Surgery as a viable alternative first-line treatment for prolactinoma patients. A systematic review and meta-analysis

Amir H Zamanipoor Najafabadi, Ingrid M Zandbergen, Friso de Vries, Leonie H A Broersen, M Elske van den Akker-van Marle, Alberto M Pereira, Wilco C Peul, Olaf M Dekkers, Wouter R van Furth, Nienke R Biermasz
Journal of Clinical Endocrinology and Metabolism 2019 October 29

CONTEXT: The improved remission and complication rates of current transsphenoidal surgery warrant reappraisal of the position of surgery as a viable alternative to dopamine agonists in the treatment algorithm of prolactinomas.

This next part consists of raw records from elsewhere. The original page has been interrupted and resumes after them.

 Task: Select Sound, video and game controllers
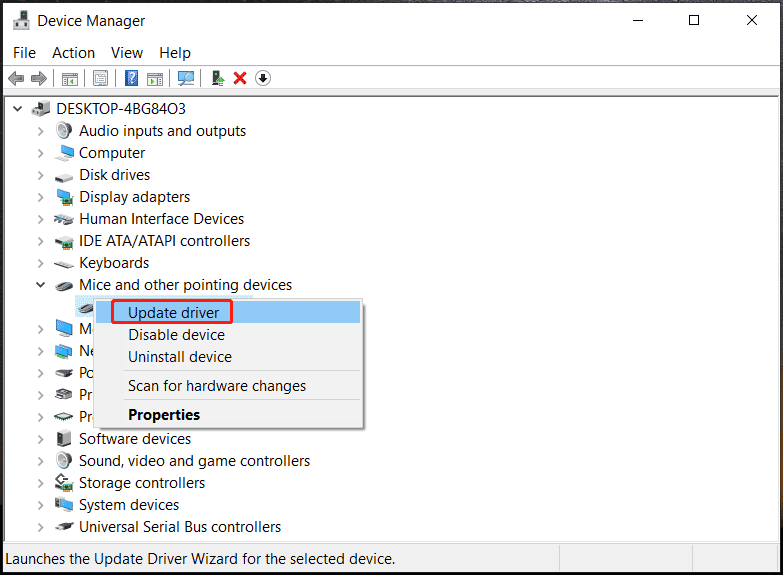[x=194, y=461]
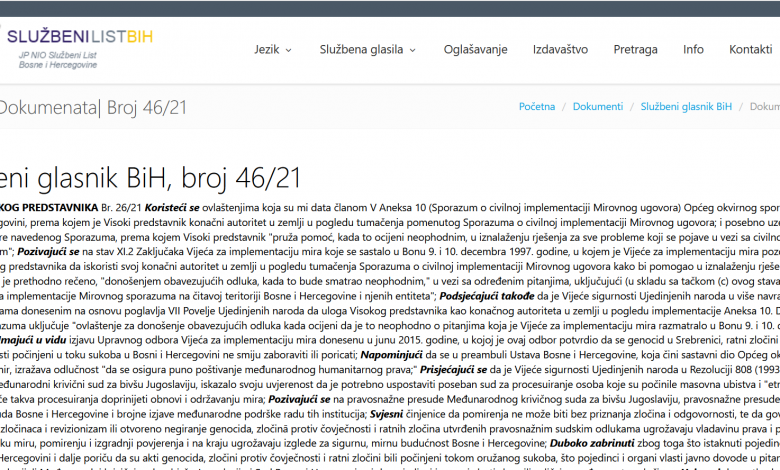Click the Početna breadcrumb link
This screenshot has width=780, height=470.
pos(537,106)
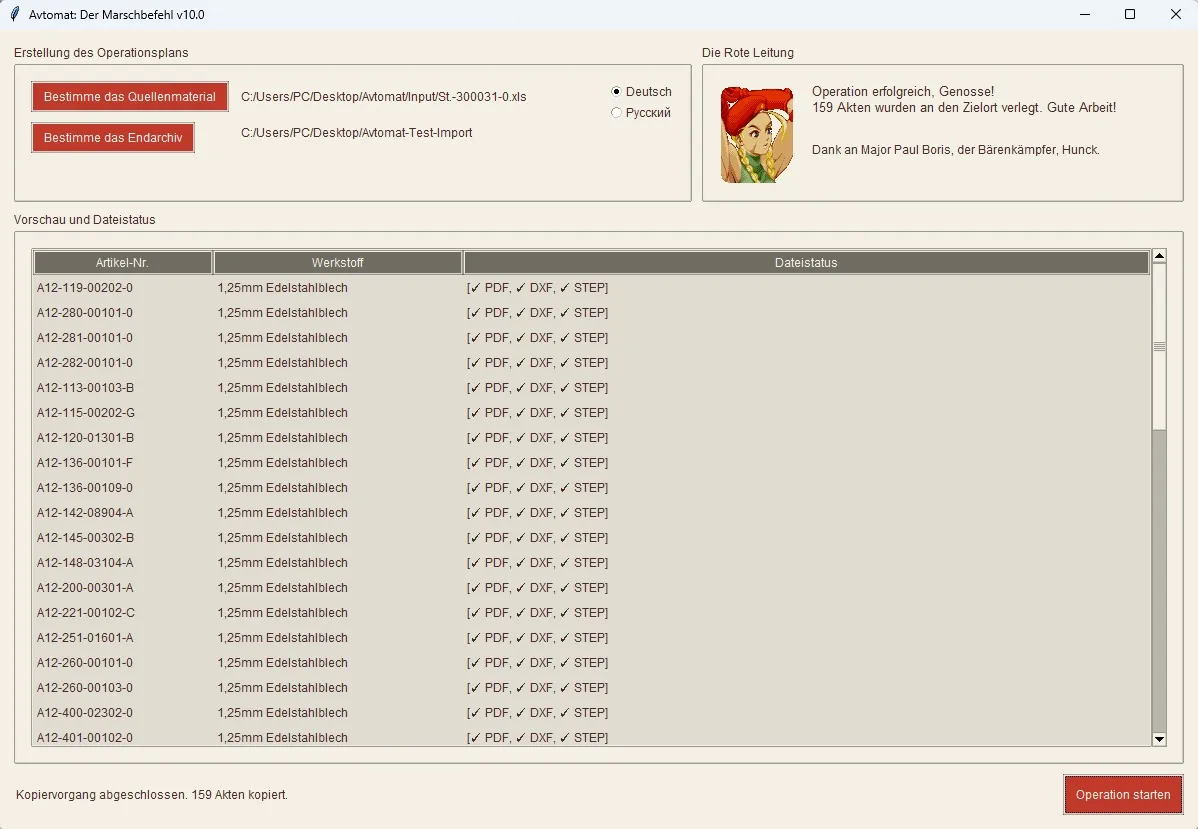Minimize the Avtomat window
The height and width of the screenshot is (829, 1198).
[x=1084, y=15]
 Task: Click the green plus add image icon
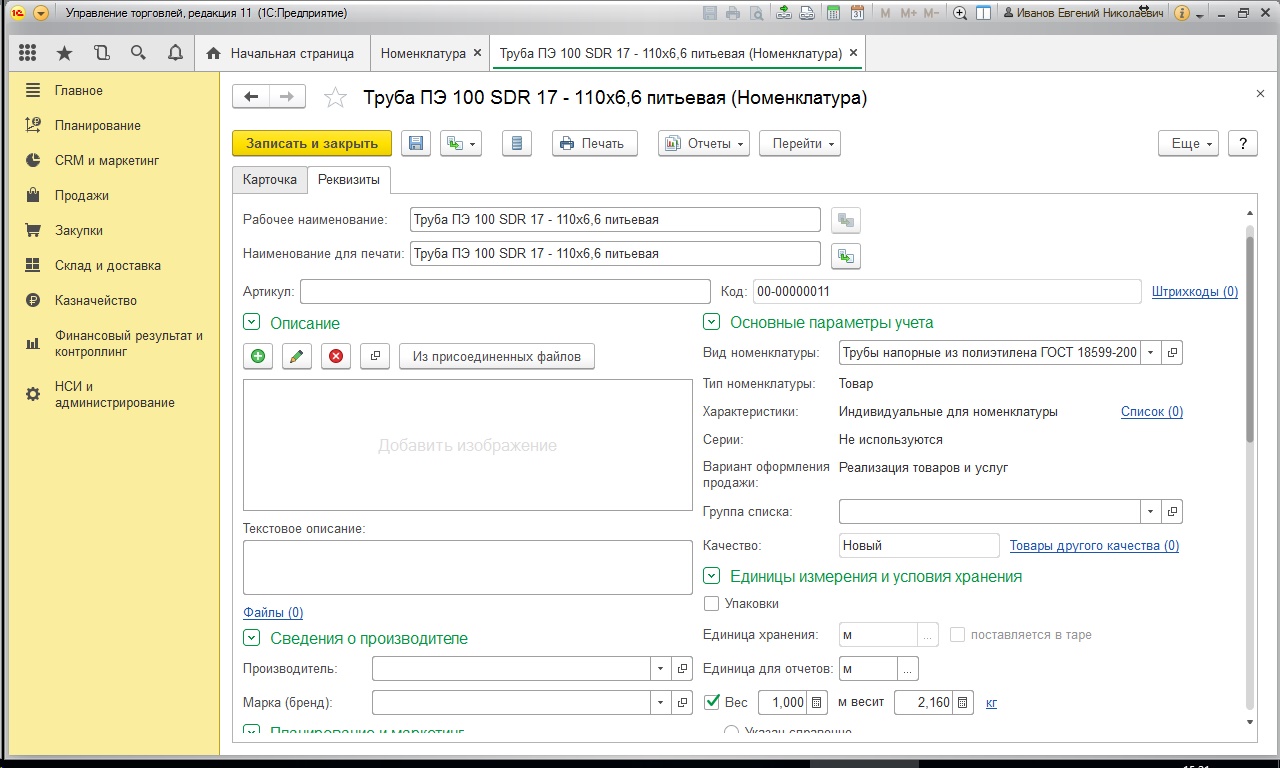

OBJECTIVE: To compare clinical outcomes after dopamine agonist withdrawal and transsphenoidal surgery in prolactinoma patients.

METHODS: 8 databases were searched up to July 13 2018. Primary outcome was disease remission after drug withdrawal or surgery. Secondary outcomes were biochemical control and side effects during dopamine agonist treatment and postoperative complications. Fixed- or random-effects meta-analysis was performed to estimate pooled proportions. Robustness of results was assessed by sensitivity analyses.

RESULTS: A total of 1469 articles were screened: 55 (10 low risk of bias) on medical treatment (n=3564 patients) and 25 (12 low risk of bias) on transsphenoidal surgery (n=1836 patients). Long-term disease remission after dopamine agonist withdrawal was 34% (95%CI 26-46%) and 67% (95% CI 60-74%) after surgery. Subgroup analysis of microprolactinomas showed 36% (95% CI 21-52%) disease remission after dopamine agonist withdrawal and 83% (95% CI 76-90%) after surgery. Biochemical control was achieved in 81% (95% CI 75-87%) of patients during dopamine agonists with side effects in 26% (95%CI 13-41%). Transsphenoidal surgery resulted in 0% mortality, 2% (95% CI 0-5%) permanent diabetes insipidus, and 3% (95% CI 2-5%) cerebrospinal fluid leakage. Multiple sensitivity analyses yielded similar results.

CONCLUSIONS: In the majority of prolactinoma patients disease remission can be achieved through surgery, with low risks of long-term surgical complications, and disease remission is less often achieved with dopamine agonists.